A follow-up study to the “A Nation at Risk” report issued thirty years ago – by an independent task force cochaired by former secretary of State Condoleezza Rice and former New York City schools chancellor Joel Klein – suggests that America’s future might be dark and murky without key changes in our attitudes and educational institutions: “Educational failure puts the United States’ future economic prosperity, global position, and physical safety at risk,” says the report.

“Some of the key factors that the report cites in linking education shortcomings and a weakened national security: insufficient preparation of children for the highly technical jobs that both the private sector and the military increasingly need to fill, scant and declining foreign-language education, and a weakened ‘national cohesiveness’ as a result of an under-educated and unemployable poor population.” The Christian Science Monitor, March 20th.

Former Secretary of State Rice noted that “[e]ducation is ‘the glue that keeps us together,’ she said at an event in Washington Tuesday at the Council on Foreign Relations, which sponsored the task force.
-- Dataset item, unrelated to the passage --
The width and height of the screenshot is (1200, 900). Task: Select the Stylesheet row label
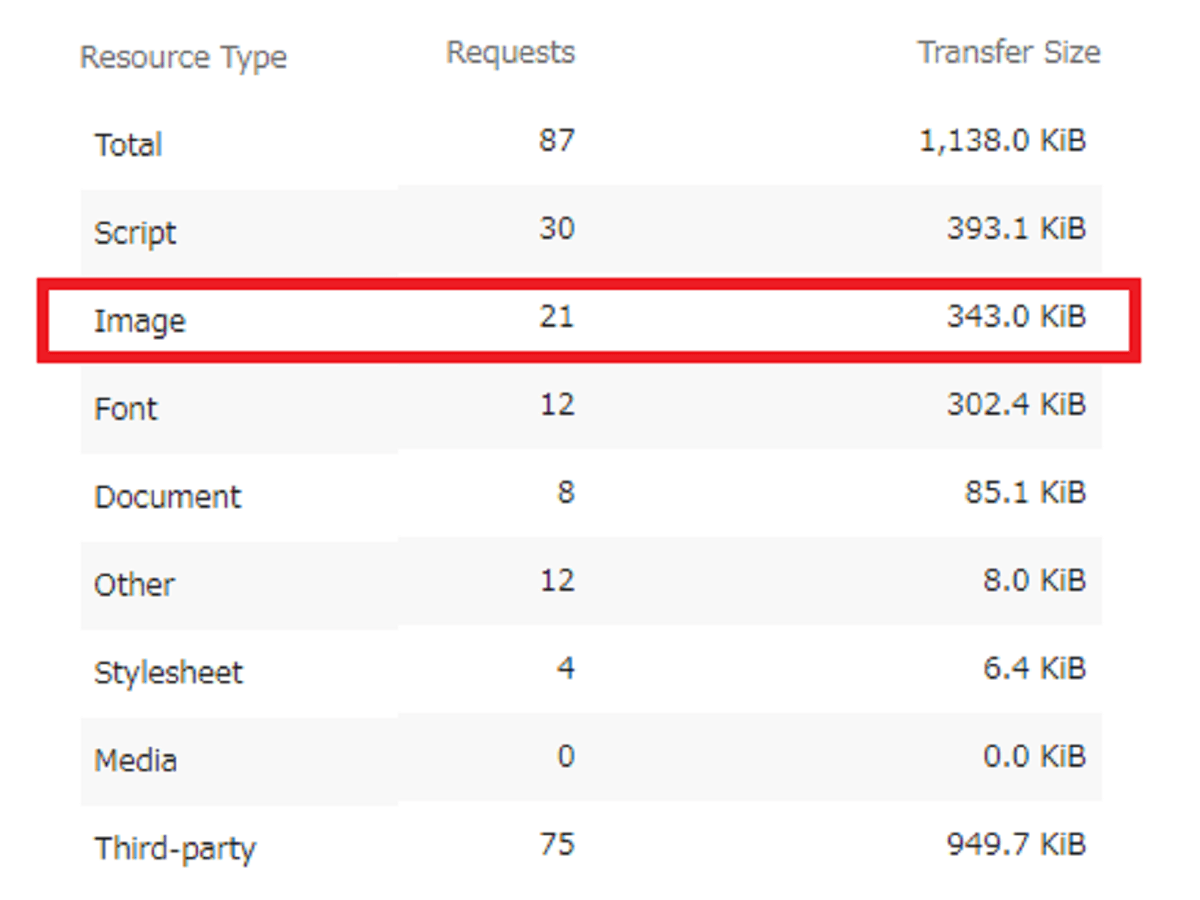pyautogui.click(x=168, y=673)
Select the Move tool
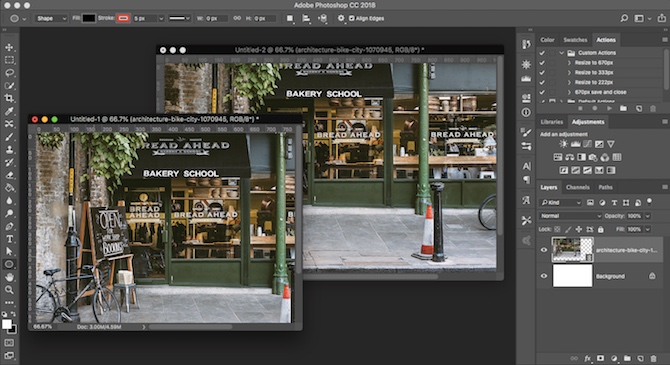Image resolution: width=670 pixels, height=365 pixels. [x=9, y=47]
A factor weakening that glue, she said, is the ‘perception of a smaller and smaller group that is advancing in America.’ She added, ‘If we are not one nation, we cannot defend one nation.’
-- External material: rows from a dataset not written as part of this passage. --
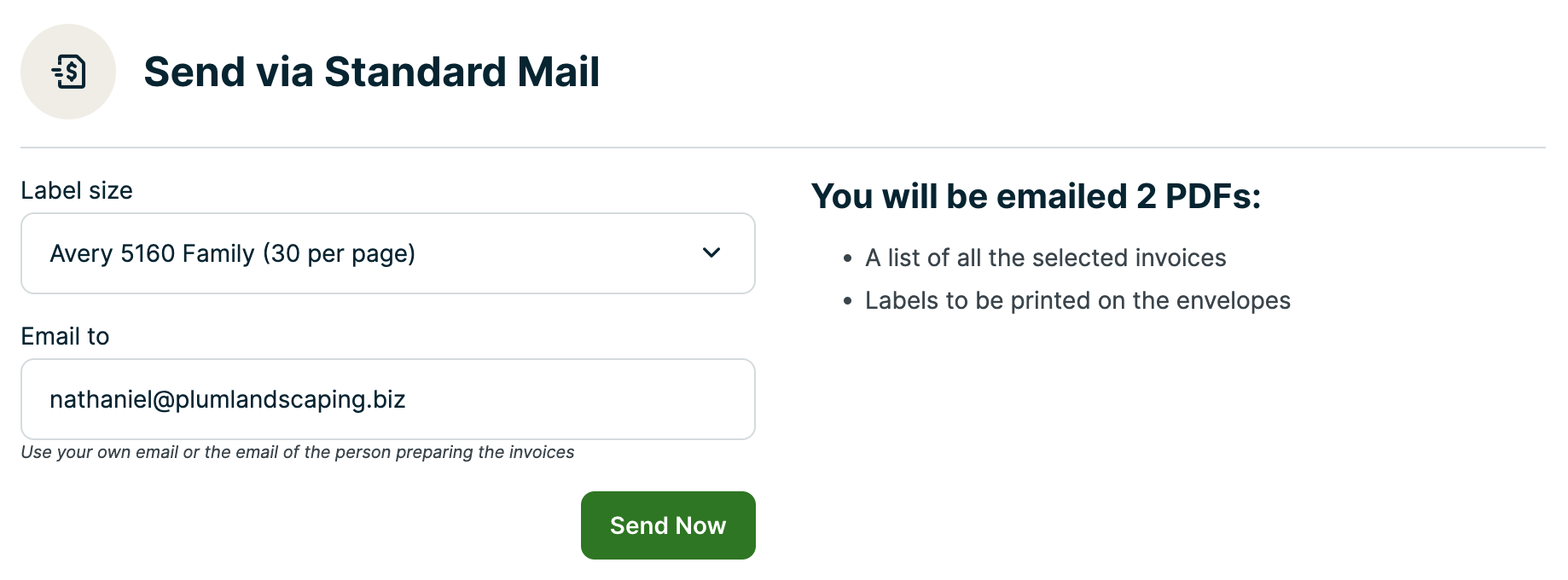Click the bullet before the Labels item

coord(847,301)
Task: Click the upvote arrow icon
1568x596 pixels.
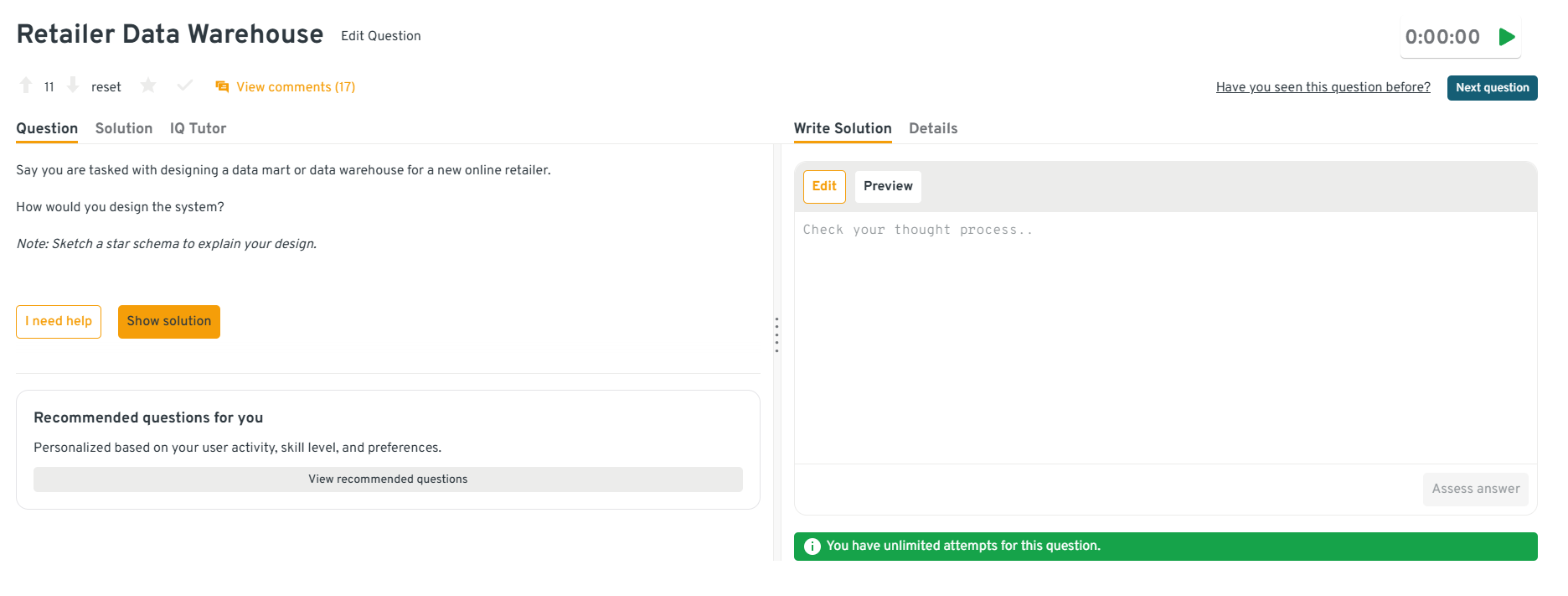Action: (x=26, y=86)
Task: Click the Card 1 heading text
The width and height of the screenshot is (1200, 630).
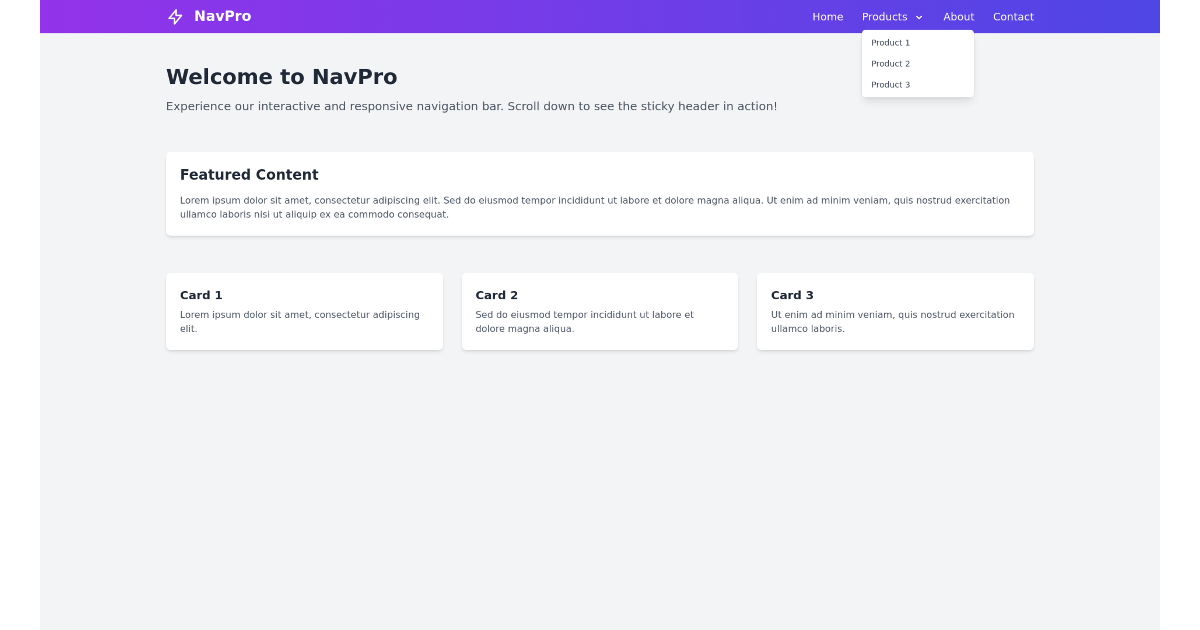Action: point(201,295)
“The report cites a series of indicators of America’s educational weaknesses – [including] US students’ disappointing placement on international rankings of math and science competencies… The US is not producing enough foreign-language speakers to fill key positions in the Foreign Service, in intelligence agencies, and in America’s increasingly global companies… And yet, Rice said, ‘We are the most monolingual major society on Earth.’

To reverse the nation’s education slide, the task force offers a number of recommendations, one of which is a longer school day and a longer school year. ‘We have the shortest learning day and the shortest learning year practically of all [countries] in the industrialized world,’ Rice said.

“The task force’s three main recommendations:

• Putting more emphasis on children learning science, technology, and foreign languages, in addition to reading and math.

• Preparation by the states, in conjunction with the federal government, of what the report calls a “national security readiness audit.” This would measure how schools are doing at teaching “the skills and knowledge necessary to safeguard America’s future security and prosperity.”

• Increasing school choice and competition, namely by charter schools and vouchers – within an environment of “equitable resource allocation.” Christian Science Monitor.

How much more mediocrity can we tolerate before we look at the United States as the great supplier of unskilled labor to the rapidly growing Asian markets? How well will we adapt to being a third-rate nation? And why do we seem not to care?

I’m Peter Dekom, and I am appalled that the obvious doesn’t seem to be with most voters.